── SOURCE TEXT
Turning PE EPS into EPS Joint Stock Company has been prepared, says Mr. Dragan Veljić, the director of EPS Head Office for legal and general affairs

30. January 2013. / Uncategorized

Turning PE EPS into EPS Joint Stock Company has been prepared – the decision of the Government of Serbia is being waited for – the Memorandum of Association of all companies within EPS is going to be changed in order to create preconditions for integral management in EPS. – Starting from the New Year, intensive activities of legal separation of distribution system operators and suppliers shall be initiated.

When the managing director of PE EPS, Mr. Aleksandar Obradović announced in November  that the Government of the Republic of Serbia by its conclusion accepted “Baselines for reorganization of PE  Electric Power Industry of Serbia“ and that the changes shall start from January 1st 2013, out of unspoken  wondering “whether  it is possible that after many years of pondering, analyzing, estimating, consulting and studies on possible organization and transformation of EPS, the changes can really occur so quickly”, there appeared the question what is supposed to be done in terms of standards so that EPS could begin with the New year. This was the journal edition subject of our conversation with Mr.Dragan Veljić, the director of EPS Head Office for legal and general affairs.

–       Managing Director, Mr. Aleksandar Obradović concluded shortly – said Mr. Veljić – what the precondition was for EPS to climb to “the green branch“ and becomes a successful company. After only two months we have got the encouragement from the government of Serbia to initiate the changes. In the meantime, we have submitted prepared documents for changing the legal form of the company to the competent ministry, i.e. turning the company to joint – stock company. These documents include the Decision on changing legal form of the company, the amendments of Memorandum of Association and Articles of Incorporation. If the Ministry agrees to the proposals of these acts, they will be forwarded for adoption to the government, and we are prepared to put these documents to effect, the very moment the government decision has been received. As far as we are concerned, it can happen even before the end of December.

How many previously prepared documents could have been used?

–       Unfortunately, we had to do the work all over again, since what was prepared five- six years ago, ended up as an idea. The political will was lacking to make the changes and to transform and organize EPS better. Today, the political will is obvious. It is reflected in the attitude of the management of EPS and in the Government Decision.

Along with the changes at the EPS level, there shall occur the transformation of other companies?
────
── DATA
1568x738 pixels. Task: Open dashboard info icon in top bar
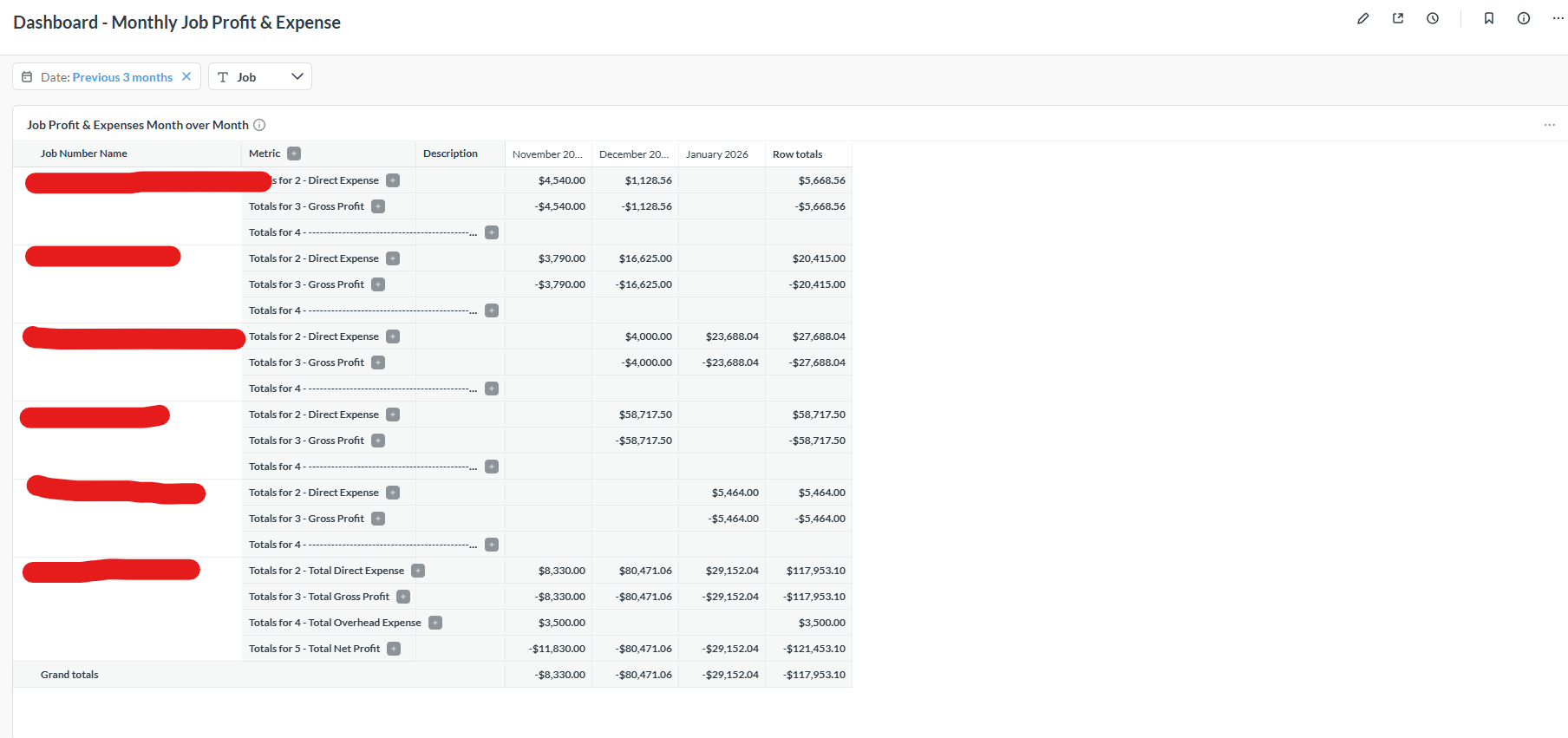(1524, 18)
────
WORK INSTRUCTIONS:
In the interview about EPS, condense the paragraph beginning "Managing Director, Mr. Aleksandar Obradović concluded shortly" into a short bulleted list that keeps its main facts. The data plays no part in this work.

WRITTEN RESPONSE:
- After only two months, EPS received encouragement from the government of Serbia to begin the changes.
- EPS has submitted documents to the competent ministry for turning the company into a joint-stock company: the Decision on changing the legal form of the company and the amendments of the Memorandum of Association and the Articles of Incorporation.
- If the ministry agrees to the proposals, they will go to the government for adoption.
- EPS is ready to put the documents into effect as soon as the government decision arrives, possibly before the end of December.